Lab grade Zn granules/powder are pretty much free of arsenic.
But good warning- always best to be on the safe side...

cnidocyte - 31-1-2011 at 13:24

A lesson I just learned. Never turn on the stirrer if the solution is already boiling/bumping. I was distilling HCl just there and the solution was bumping. I had a magnetic stirrer in there and decided to turn on the stirrer then WHOOOOSHHHH, the still head flies off and the flask spits out boiling hot hydrochloric acid, some of which gets in the hot oil bath which causes the whole thing to erupt. Its amazing I escaped all that without any 3rd degree burns. I'll never make this kinda mistake again.

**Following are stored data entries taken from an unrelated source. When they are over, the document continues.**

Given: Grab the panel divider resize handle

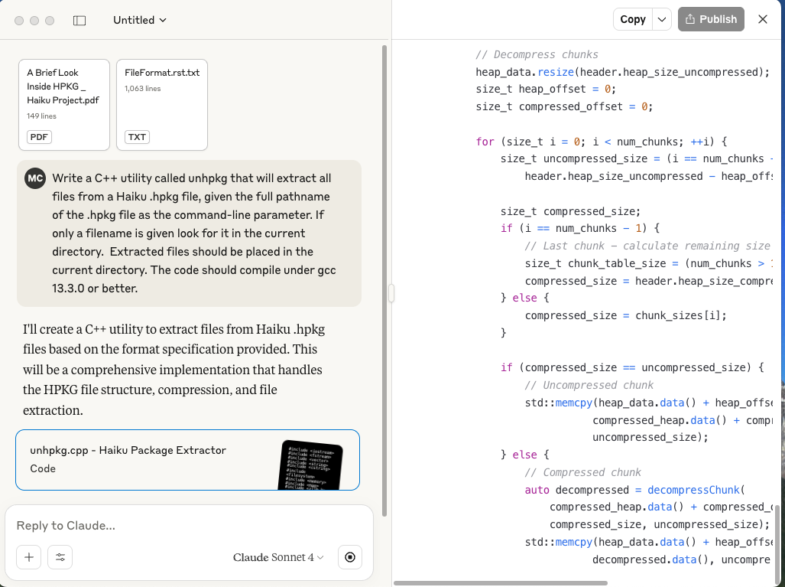Looking at the screenshot, I should [391, 293].
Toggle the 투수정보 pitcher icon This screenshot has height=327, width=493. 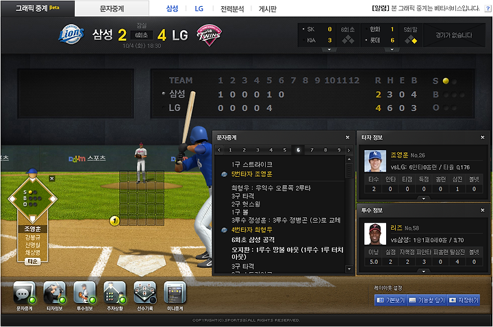[x=85, y=293]
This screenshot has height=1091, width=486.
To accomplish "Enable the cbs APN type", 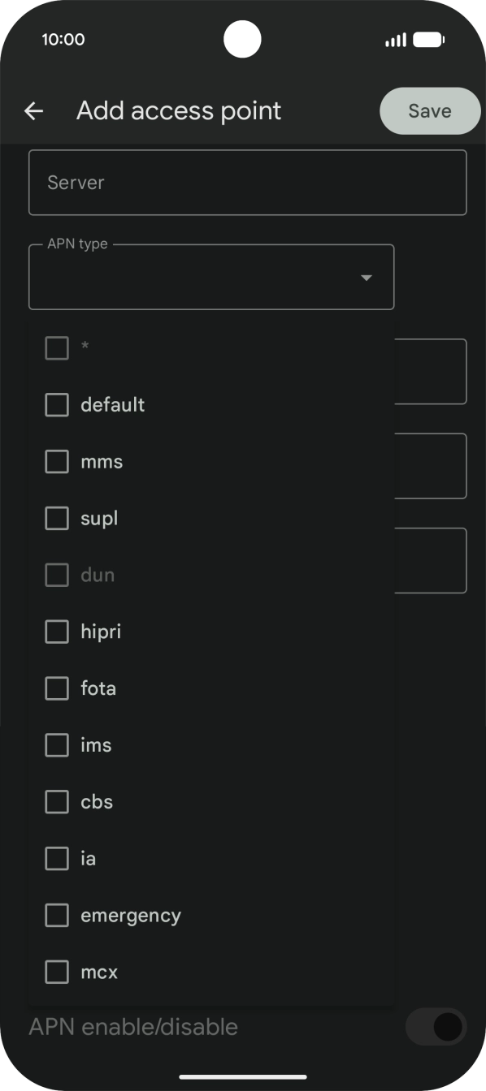I will point(56,801).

Magpie - 31-1-2011 at 13:35

Quote: Originally posted by chief  
==> Care to never over-heat Teflon, since many chemists died a miserable death from maybe 1breath-intake of the fumes (professor said so)
==> don't heat metal-powder with sulfur, may be very explosive,since at the ignition-point everything is already hot (Mg + S (powder), heated in a furnace, will make a big explosion)
==> beware of spurious Arsenic-content in metals, that dissolve in acid (eg. Zn), since the arsenic forms with hydrogen arsenic-hydrogen,_very_poisonous_ (more than HCN)


Chief those are some very good warnings! I occaisionally work with ores (Cu, Zn, Au, etc) and usually do dissolve them in acid or reduce them in a furnace. So it is indeed wise to do ore processing in a hood. You never really know what they contain, and very often do have arsenic.

I have proabaly been a little careless with heating Teflon also, not really realizing how lethal this could be. Thanks.

Lambda-Eyde - 31-1-2011 at 13:46

Wear gloves and safety goggles at all times. It's amazing I haven't lost my eyesight or suffered from serious burns yet.

Make sure you have several types of thick gloves. Nitrile is my favourite, but it does NOT protect against e.g. concentrated nitric acid. 99% HNO<sub>3</sub> will ignite nitrile, not a scenario you would like to witness first hand (pun intended :P ).

Never ever add boiling stones after you have heated up your reaction mixture. I learned that the hard way when distilling acetone from a solution of benzoic acid. I don't want to think about how it could have been if it was a strong acid or something toxic.

Squirt bottles! Buy at least 3 of them. One with distilled water, one with dilute acetic acid and one with a sodium (bi)carbonate solution. If you work with bromine I recommend getting one for a sodium thiosulfate solution as well. These things are extremely handy to have standing around. One for acetone is extremely handy for cleaning purposes.